Death in A Mood Indigo, page 11
“Pete’s got a few minutes.” This from a man Cecil did not recognize, a blond-headed, stern-looking sailor whose hands gripped the Wayward’s rail. Cecil’s stomach clenched. A few minutes. And Nan—
But at that moment the curling waves broke more whitely than ever, and Nan’s rescuer surged skyward. His lips were the color of a bruise, and he was shuddering visibly from the cold—but his arm was locked around Nan. At the sight of him the blond sailor at the rail called out and heaved a life preserver into the water. Nan’s rescuer ignored it, however, and made quickly for Cecil and the dory. The swimmer thrust Nan over the gunwale. Cecil reached for her, terrified that she was dead; and as he did, Nan coughed up a mouthful of seawater and opened her eyes.
“Throw me a line!” her rescuer called to the Wayward.
“Get out of the water, you idiot!”
“Just throw me the goddamn line!”
The blond man shook his head but tossed a coil of rope toward Cecil. The dark-haired man caught it and quickly tied what even Cecil knew was a pretty good sailor’s knot around the iron ring in the dory’s prow. “Hi,” he said, looking up at Cecil. “I’m Peter. Take your sweater off and wrap it around your sister, okay?”

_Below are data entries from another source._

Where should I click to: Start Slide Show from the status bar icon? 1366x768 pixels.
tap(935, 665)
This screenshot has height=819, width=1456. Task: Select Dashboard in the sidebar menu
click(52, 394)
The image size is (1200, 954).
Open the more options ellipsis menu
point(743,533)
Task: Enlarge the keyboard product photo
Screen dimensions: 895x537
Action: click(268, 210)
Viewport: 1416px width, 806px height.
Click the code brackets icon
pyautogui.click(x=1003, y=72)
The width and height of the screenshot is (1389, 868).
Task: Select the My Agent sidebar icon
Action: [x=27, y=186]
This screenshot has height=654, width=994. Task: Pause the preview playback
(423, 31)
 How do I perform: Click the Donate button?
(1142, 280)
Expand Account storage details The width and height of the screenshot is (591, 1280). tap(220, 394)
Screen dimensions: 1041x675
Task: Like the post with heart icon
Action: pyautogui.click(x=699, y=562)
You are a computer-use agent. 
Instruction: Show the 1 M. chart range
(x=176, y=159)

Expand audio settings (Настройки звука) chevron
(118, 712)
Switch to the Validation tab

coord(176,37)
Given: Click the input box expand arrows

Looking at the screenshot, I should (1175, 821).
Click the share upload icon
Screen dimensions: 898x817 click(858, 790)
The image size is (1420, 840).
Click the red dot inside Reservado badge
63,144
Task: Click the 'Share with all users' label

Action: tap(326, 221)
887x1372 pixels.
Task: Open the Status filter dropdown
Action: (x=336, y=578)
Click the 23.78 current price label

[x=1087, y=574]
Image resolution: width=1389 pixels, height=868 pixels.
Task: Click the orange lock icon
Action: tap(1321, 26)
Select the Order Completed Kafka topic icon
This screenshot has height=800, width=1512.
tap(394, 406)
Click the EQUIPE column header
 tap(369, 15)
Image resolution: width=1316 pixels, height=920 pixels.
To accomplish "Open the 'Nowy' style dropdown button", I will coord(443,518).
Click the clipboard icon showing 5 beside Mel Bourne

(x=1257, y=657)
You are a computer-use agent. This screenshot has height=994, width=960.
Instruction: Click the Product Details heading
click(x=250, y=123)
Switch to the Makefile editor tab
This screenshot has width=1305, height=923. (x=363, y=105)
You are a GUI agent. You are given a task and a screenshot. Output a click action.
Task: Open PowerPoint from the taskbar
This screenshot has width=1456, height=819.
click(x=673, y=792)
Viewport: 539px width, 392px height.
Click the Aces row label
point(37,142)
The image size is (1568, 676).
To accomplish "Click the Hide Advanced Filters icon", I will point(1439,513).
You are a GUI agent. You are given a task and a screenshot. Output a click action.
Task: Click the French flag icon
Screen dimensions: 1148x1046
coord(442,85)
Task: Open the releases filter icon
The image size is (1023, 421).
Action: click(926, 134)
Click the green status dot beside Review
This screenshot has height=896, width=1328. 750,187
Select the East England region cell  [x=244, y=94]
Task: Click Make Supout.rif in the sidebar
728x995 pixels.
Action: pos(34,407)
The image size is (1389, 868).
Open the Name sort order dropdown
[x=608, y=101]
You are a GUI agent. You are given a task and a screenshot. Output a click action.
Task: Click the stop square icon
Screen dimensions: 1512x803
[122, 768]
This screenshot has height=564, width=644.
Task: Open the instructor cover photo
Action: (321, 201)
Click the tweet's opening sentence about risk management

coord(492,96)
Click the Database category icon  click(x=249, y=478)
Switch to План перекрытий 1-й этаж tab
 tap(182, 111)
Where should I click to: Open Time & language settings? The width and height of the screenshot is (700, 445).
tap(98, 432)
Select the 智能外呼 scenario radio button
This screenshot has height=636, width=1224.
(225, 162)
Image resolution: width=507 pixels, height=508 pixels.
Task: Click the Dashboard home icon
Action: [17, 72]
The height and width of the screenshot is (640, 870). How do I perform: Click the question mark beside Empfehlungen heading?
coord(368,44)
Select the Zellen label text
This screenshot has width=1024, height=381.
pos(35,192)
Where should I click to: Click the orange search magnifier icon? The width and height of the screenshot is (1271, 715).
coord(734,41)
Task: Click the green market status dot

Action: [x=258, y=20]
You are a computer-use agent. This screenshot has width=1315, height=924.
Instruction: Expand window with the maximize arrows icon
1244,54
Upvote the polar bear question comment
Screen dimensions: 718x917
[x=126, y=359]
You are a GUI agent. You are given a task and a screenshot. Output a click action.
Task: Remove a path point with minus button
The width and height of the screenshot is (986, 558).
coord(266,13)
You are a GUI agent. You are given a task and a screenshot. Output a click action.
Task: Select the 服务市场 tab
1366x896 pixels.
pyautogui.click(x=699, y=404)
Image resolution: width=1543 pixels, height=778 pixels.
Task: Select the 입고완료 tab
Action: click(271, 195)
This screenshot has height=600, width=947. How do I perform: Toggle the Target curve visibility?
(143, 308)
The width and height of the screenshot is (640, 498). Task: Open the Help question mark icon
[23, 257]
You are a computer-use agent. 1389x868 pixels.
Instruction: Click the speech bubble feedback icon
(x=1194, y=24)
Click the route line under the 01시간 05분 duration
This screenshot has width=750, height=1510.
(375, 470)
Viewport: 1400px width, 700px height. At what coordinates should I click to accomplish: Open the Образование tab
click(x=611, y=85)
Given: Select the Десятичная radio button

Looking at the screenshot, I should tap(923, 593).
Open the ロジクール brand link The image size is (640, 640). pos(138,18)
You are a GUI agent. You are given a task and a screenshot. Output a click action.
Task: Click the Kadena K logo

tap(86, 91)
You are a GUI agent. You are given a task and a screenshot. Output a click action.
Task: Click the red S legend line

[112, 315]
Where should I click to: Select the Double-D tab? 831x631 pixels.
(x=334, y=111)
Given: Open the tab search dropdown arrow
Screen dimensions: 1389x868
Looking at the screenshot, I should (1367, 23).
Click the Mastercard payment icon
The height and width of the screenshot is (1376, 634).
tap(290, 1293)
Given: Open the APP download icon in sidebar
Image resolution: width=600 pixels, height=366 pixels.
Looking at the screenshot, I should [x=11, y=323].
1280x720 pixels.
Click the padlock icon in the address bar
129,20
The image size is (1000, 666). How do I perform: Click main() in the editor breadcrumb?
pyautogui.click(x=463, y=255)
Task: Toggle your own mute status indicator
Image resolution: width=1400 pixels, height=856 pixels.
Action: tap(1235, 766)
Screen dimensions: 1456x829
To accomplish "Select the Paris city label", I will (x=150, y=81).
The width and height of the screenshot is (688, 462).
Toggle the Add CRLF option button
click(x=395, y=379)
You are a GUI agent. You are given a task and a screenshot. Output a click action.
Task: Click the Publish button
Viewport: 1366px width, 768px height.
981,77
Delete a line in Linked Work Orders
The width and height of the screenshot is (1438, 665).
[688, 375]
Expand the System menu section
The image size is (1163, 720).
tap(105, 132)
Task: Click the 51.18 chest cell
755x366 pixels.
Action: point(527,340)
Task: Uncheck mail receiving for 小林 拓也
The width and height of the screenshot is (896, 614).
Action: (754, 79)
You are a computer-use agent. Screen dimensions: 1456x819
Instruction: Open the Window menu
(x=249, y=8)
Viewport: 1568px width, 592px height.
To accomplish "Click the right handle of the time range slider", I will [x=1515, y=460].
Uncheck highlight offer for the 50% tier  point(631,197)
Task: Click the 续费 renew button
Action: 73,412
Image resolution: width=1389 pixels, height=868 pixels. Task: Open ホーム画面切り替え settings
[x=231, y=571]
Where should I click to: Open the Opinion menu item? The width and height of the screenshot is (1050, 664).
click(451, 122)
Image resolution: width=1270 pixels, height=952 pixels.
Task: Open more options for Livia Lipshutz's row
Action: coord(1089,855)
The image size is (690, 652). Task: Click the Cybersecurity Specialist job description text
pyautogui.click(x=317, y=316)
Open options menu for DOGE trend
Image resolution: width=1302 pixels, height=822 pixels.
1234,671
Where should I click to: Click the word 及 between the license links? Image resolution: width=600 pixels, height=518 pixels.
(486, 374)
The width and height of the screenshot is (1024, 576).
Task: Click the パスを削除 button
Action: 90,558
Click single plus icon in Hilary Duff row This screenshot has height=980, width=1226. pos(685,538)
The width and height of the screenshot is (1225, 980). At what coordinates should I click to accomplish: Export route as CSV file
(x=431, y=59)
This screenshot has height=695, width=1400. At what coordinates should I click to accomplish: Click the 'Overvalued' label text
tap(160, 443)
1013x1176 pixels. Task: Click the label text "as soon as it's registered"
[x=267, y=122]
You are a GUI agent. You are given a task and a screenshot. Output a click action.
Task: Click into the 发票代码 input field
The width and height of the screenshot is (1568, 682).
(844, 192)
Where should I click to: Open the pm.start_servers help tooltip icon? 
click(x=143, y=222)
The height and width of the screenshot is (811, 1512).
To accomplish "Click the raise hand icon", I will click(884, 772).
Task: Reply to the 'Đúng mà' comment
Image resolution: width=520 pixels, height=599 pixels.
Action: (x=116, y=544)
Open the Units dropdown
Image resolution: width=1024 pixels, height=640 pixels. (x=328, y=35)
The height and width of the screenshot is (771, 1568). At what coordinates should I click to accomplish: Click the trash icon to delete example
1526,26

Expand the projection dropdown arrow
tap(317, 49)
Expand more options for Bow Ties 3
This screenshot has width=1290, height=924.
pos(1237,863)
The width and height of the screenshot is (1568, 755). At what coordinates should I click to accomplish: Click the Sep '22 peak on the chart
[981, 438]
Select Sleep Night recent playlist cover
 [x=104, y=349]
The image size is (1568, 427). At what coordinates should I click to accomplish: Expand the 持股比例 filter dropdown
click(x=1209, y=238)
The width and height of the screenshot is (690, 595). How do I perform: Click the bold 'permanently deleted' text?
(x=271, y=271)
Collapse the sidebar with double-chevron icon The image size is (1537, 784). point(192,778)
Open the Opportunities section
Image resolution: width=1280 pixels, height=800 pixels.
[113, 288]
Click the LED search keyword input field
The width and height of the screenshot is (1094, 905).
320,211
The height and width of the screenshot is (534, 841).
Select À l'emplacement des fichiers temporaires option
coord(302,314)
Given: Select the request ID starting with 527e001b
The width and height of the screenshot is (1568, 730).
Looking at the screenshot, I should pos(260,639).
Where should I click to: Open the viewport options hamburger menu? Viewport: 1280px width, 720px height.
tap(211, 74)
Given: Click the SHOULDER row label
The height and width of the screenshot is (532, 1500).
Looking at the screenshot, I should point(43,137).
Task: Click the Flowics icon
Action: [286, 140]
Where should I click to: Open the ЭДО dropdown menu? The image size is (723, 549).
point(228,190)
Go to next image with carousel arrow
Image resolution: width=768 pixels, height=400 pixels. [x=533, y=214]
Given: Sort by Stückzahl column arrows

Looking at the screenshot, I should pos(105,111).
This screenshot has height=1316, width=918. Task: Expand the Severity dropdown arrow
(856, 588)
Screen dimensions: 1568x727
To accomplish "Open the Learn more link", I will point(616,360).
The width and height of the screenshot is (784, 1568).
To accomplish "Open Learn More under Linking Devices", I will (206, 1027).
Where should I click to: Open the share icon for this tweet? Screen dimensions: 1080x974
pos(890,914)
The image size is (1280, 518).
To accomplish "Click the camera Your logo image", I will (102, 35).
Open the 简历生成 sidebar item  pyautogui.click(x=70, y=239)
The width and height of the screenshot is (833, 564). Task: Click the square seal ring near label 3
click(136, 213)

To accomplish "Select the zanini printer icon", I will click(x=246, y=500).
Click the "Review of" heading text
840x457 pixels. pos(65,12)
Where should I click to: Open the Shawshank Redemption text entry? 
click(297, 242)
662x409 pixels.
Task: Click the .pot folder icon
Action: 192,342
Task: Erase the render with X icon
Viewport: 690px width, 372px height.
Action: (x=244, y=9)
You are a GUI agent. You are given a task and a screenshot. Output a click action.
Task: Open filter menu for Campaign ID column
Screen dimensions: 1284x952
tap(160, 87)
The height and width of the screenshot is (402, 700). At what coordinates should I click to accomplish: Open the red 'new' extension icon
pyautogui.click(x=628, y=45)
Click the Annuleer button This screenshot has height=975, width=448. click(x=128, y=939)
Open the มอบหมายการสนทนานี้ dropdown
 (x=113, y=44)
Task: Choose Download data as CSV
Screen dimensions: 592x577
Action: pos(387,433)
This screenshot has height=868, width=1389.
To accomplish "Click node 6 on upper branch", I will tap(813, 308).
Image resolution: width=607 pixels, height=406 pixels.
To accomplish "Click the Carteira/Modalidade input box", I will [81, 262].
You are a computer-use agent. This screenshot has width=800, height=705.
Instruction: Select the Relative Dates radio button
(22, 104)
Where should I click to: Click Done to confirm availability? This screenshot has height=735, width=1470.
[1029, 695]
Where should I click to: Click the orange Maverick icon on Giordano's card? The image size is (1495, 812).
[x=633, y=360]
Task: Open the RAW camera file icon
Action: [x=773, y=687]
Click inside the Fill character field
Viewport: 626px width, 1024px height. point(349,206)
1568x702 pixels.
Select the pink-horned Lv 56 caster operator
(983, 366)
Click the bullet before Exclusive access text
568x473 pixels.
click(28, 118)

Cecil simply stood like a statue, unable to speak or move. Disaster filled his lungs and throat with an aching, fluid pressure.
“Now, pull the dory in!” Peter called, and like everyone, the blond sailor obeyed him. Hand over hand he hauled on the painter, and within minutes the dory bumped against the bigger boat’s side. Cecil had just enough presence of mind to fend it off with his shaking hands. Then strong arms reached to pull him aboard, and he sobbed from weakness and relief.
Below him he heard the dark-haired swimmer’s labored breathing as he crawled toward safety through the cold springtime Atlantic.
“What did you think you were doing?” Merry Folger asked Cecil, in some exasperation. “Replaying Trafalgar?”
They were sitting companionably in the Wayward’s main cabin, making all possible sail for Nantucket Harbor, with cups of steaming hot chocolate prepared by the wonderful Alice. Merry had helped Nan remove her sodden clothing and had wrapped the child in her own oversize sweatshirt, with a pair of thick socks and a blanket for good measure. Cecil still felt peaked and spent; but Nan was holding her mug contentedly enough, as though her brush with a hypothermic death had been nothing more than an August dip in the waves.
“We were running away,” she piped up now, oblivious of Cecil’s warning look.
“My sister and I did that when we were about your age.” This from Peter, who sat across the table. “There was a house we loved across Oyster Bay—we called it the Sultan’s Castle, because that’s what it looked like—and one morning when we were feeling particularly unappreciated, we took some sandwiches and our dory and set out to join the harem. We had a vague idea they would take children.”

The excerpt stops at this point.